9.26.2005

Book Review: MY DREAM OF YOU, by Nuala O'Faolain

So, an Irish travel writer needs a life change. She's fifty, she's been through a lot of crap lately, and so she gets interested in an affair between an English landlord's wife and a hired hand (happened in Ireland, the year after the famine) and decides to write a book about it--the catch in the whole affair is that it requires that Kathleen (said travel writer) return to Ireland for research, and she hasn't been home in twenty years.

The book is complicated, and rich. O'Faolain brings out a character in Kathleen de Burca that is so deep and true that Kathleen seems to be constantly changing--one minute I adore her, am sighing over the lovely thing she just said, and the next don't know what to think. How very like a real person.

DREAM's narrative is much the same--darting back and forth between Kathleen's experiences, her thoughts, her flashbacks, and the scenes she imagines for her star-crossed lovers, even bringing in some fascinating bits of Irish history, interwoven with the politics surrounding the potato famine.

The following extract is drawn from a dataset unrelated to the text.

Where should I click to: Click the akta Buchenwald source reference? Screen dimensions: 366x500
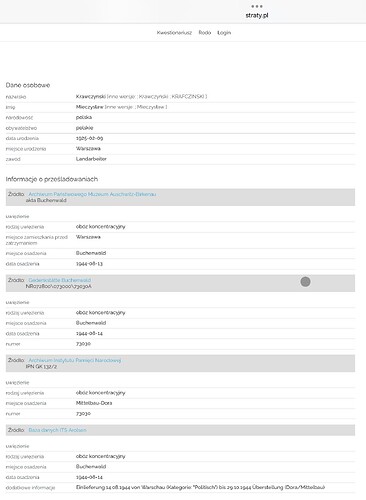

I wasn't sure what to think of the book until I'd finished it. There are many threads winding their way through O'Faolain's tale--more than I could count, more perhaps than even O'Faolain intended, so that once I arrived at the close of the book I found the best sort of ending awaiting me: the sort, whether happy or sad or inconclusive, that draws from me that perfect response--"...but of course. How else could it be?"

MY DREAM OF YOU is bigger than any review, I think. It covers so much ground, and, though I didn't love it all the time, its complexity commands a certain kind of respect, and establishes with the reader a sort of relationship. Kudos, O'Faolain. Well done.